#### Passage

# Need some help choosing a circular saw!



## CJ21 (Aug 11, 2007)

My homeowner grade skil circular saw done stop working, so I will be upgrading to a professonial model. I have a couple of models in mind.I am looking at the Makita 5007MG, Milwaukee 6390-21, or the DeWalt DW369CSK. It seems there are no USA made circular saws anymore. I will be using the circular saw for framing and home repair projects.


----------



## Dirtywhiteboy (Oct 15, 2010)

CJ21 said:


> My homeowner grade skil circular saw done stop working, so I will be upgrading to a professonial model. I have a couple of models in mind.I am looking at the Makita 5007MG, Milwaukee 6390-21, or the DeWalt DW369CSK. It seems there are no USA made circular saws anymore. I will be using the circular saw for framing and home repair projects.


Please go and buy a Skil Saw Worm drive and this thread has a lot of info on it!:whistling
http://www.contractortalk.com/f40/best-skilsaw-under-200-a-91492/


----------



## CJ21 (Aug 11, 2007)

I really dont wont another skil saw! :laughing:


----------



## loneframer (Feb 13, 2009)

CJ21 said:


> I really dont wont another skil saw! :laughing:


Skil worms are in a different league than their sidewinder saws. They're under Bosch ownership now and have been for years. They are China made now though.:sad:


----------



## 65535 (Jan 16, 2011)

http://www.milwaukeetool.com/tools/...ws/7-1-4-inch-worm-drive-circular-saw/6477-20

If the Skil Saw doesn't impress you that's the next best saw in my opinion.


----------



## CJ21 (Aug 11, 2007)

I like the Ridgid Fugo 6 1/2'' framing saw.


----------



## SSC (Feb 8, 2011)

i bought a porter cable saw about 8-10 years ago. Its very light, good power, cord has held up and i think it was only $129 then. 
my only regret is that i wish i had bought a left hand saw instead so i can use my right hand.

worms are great but the weight can be an issue depending on application. just my 2 cents


----------



## Dirtywhiteboy (Oct 15, 2010)

loneframer said:


> Skil worms are in a different league than their sidewinder saws. They're under Bosch ownership now and have been for years. They are China made now though.:sad:


I like the 13amp Skil Worms because when I'm on a job a lot ,I mean all the time I'm on a temp. power line with a long extension cord and the 15 amp saws ie milwaukee, bosch and someothers run on 15 amps don't seem to get enough power:no: 
we have a lot of info here
http://www.contractortalk.com/f40/best-skilsaw-under-200-a-91492/


----------



## bluebird5 (Dec 13, 2010)

buy something made in the usa. support your country!


----------



## Dirtywhiteboy (Oct 15, 2010)

bluebird5 said:


> buy something made in the usa. support your country!


Would love to! can you tell me the one that is made in the USA


----------



## Bob Kovacs (May 4, 2005)

CJ21 said:


> I like the Ridgid Fugo 6 1/2'' framing saw.

########
#### Information supplied

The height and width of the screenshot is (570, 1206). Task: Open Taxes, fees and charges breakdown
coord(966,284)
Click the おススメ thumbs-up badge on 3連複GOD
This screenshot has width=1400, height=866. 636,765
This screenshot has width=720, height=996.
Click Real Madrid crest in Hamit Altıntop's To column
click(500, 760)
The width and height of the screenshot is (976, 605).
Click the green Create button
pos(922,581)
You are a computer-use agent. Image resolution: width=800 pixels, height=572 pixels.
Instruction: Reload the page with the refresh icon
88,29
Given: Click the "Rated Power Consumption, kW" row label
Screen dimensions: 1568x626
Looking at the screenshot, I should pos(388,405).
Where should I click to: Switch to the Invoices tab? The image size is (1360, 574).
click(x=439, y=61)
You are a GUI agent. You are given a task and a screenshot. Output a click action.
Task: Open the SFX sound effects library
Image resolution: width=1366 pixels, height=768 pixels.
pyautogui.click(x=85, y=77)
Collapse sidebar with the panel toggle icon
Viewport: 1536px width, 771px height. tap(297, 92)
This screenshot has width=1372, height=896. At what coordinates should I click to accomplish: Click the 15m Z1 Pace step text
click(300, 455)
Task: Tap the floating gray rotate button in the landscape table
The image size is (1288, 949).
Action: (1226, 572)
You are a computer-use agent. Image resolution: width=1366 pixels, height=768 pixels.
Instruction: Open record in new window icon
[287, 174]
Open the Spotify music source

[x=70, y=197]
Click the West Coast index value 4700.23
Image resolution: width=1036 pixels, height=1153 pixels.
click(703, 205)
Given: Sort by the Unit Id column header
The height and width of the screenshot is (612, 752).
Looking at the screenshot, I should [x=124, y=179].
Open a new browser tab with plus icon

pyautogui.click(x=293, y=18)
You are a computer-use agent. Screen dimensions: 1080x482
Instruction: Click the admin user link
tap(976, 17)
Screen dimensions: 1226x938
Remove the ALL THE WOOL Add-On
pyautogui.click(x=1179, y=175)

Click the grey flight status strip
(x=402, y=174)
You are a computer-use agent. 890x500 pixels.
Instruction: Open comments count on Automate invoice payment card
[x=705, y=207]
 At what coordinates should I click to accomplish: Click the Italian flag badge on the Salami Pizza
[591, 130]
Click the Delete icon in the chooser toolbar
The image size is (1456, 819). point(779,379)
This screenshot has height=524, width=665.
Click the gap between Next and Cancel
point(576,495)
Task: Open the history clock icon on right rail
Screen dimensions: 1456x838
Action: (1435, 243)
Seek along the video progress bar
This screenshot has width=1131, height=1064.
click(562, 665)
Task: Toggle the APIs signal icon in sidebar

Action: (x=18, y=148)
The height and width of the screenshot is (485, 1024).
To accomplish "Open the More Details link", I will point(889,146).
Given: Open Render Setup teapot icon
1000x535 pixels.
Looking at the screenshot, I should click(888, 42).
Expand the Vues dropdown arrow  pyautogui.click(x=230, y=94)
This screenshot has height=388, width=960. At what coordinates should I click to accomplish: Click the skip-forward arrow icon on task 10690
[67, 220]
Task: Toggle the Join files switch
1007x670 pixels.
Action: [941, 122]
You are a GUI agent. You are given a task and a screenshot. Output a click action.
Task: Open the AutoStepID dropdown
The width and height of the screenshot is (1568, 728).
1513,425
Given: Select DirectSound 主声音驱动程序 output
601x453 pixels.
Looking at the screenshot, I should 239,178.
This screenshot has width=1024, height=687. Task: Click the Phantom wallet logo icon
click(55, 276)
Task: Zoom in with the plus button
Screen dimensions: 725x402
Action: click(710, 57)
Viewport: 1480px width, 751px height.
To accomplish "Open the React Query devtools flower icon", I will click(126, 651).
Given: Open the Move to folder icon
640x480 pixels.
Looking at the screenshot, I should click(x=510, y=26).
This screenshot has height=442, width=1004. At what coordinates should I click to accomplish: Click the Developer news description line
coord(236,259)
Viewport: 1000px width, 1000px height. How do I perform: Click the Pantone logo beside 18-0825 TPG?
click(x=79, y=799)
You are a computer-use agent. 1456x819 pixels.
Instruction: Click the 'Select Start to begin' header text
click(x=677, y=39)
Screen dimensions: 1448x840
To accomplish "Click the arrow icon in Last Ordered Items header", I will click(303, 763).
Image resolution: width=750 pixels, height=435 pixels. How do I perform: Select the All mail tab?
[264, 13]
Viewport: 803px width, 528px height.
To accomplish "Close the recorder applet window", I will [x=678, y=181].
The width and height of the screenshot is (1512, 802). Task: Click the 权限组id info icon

########

▸ Set task
In the circular saw thread, what amperage Skil worm drive does Dirtywhiteboy prefer when working off a temporary power line with a long extension cord?

▸ Correct output
The 13-amp Skil worm drive.